Income Level as a Predictor of Indoor Mouse Allergen Levels in Inner-City Homes of Kansas City
Sunday, March 4, 2018
South Hall A2 (Convention Center)
Jessica S. Van Mason, MD, Jane B. Taylor, MD, Hongying Dai, PhD, Charles S. Barnes, PhD FAAAAI
RATIONALE: Indoor allergens are prevalent and affect asthma severity and allergy symptom control. Several reports indicate higher mouse allergen levels in groups of lower socioeconomic status. We hypothesized that different income levels would have different allergen prevalence as seen in other cities.

METHODS: Children’s Mercy Hospital collected data from Kansas City homes for a study of housing in the urban area. We divided these homes into two cohorts based on the percentage of the area median income (lower <50%; higher <80%). Dust was collected by vacuuming, using the HUD protocol. Aeroallergens Fel d1, Can f1, Mus m1, Der f1, Der p1, and Bla g2 were measured using immunoassays available from Indoor Biotechnology. Statistical analysis was performed using the SAS statistical software with chi square analysis and logistic regression comparison.

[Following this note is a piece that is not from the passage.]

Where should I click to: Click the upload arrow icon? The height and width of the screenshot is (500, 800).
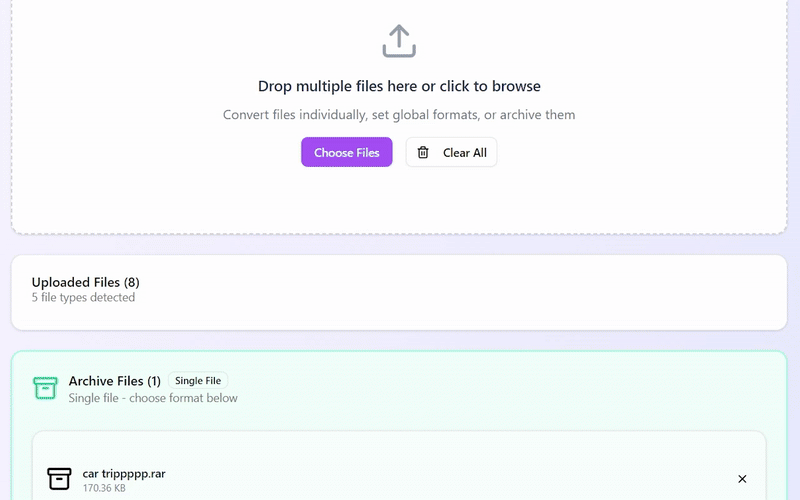pyautogui.click(x=399, y=41)
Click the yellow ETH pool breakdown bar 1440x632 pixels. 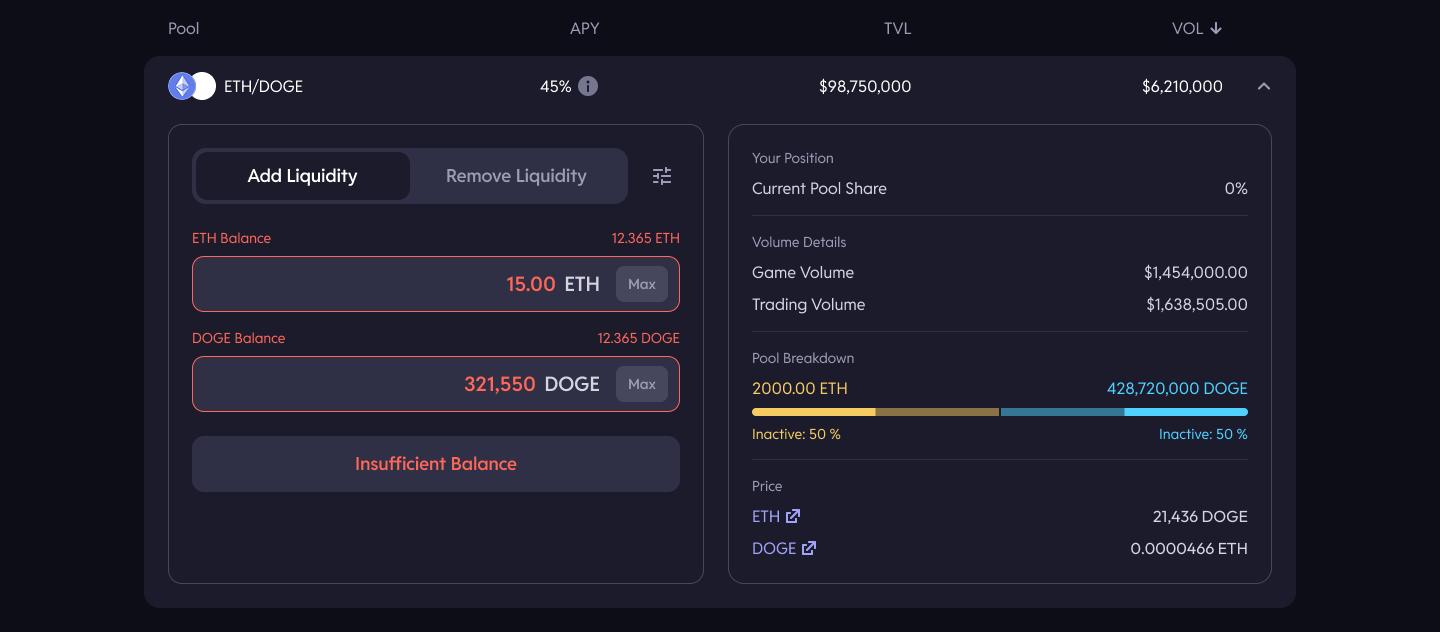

RESULTS: Data from 246 homes was evaluated. The lower income cohort had higher levels of indoor mouse allergen (lower income 375.0 ng/g; higher income 160.2 ng/g) p <0.0001. Mouse allergen levels above the lower level of assay detection were prevalent in 91% of the lower income homes and 82% of the higher income homes. There were no significant differences in other allergen levels evaluated, including cat, dog, cockroach, or dust mite, between the two groups.

CONCLUSIONS: Indoor allergen levels were not significantly different between the two income groups, with the exception of mouse allergen, which was more prevalent in the lower income cohort.